À eux deux, le Japon et l'Union européenne représentent une zone de près de 630 millions d’habitants, produisant plus du tiers du PIB mondial.

Droits de douanes supprimés, compétitivité renforcée

A partir du 1er février 2019, 90% des produits européens exportés vers le Japon seront exemptés de droit de douane. Pour les autres, l’élimination se fera de manière progressive. Cette suppression représente un milliard d'euros d'économies escomptées pour les entreprises des 28 États-Membres.

Cet accord bénéficie en particulier aux agriculteurs et aux entreprises de l'hexagone :

  • le Japon étant le 13e client de la France ;
  • 1,4 milliard d'euros de produits agroalimentaires sont exportés, chaque année, par les entreprises françaises.

Débouchés supplémentaires pour les produits agricoles

La suppression des droits de douane, sur près de 85% des produits agricoles exportés, renforcera la compétitivité des sociétés françaises qui subissaient jusqu’à présent de droits élevés (15  pour le vin, 38  pour la viande bovine et 30% pour le fromage).
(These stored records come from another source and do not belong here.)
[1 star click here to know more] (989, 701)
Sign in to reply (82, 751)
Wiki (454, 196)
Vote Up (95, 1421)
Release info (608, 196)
Concrètement, l'accord prévoit, selon les produits, un démantèlement tarifaire progressif, des périodes de transition (pouvant aller jusqu'à 15 ans), et l'instauration de certains quotas.

Avec un meilleur accès au marché japonais, de nouvelles opportunités d’exportation pour les producteurs européens et français sont à attendre, notamment pour le bœuf, le porc, le fromage, les produits transformés, les vins et spiritueux. Le riz, denrée essentielle pour les Japonais, est en revanche exclu de l'accord.

Meilleure protection et reconnaissance des indications géographiques

Tokyo s'engage à reconnaître plus de 200 indications géographiques, comme le Roquefort, le Comté, le Champagne, ou le jambon de Bayonne, qui bénéficient désormais du même niveau de protection qu'en Europe.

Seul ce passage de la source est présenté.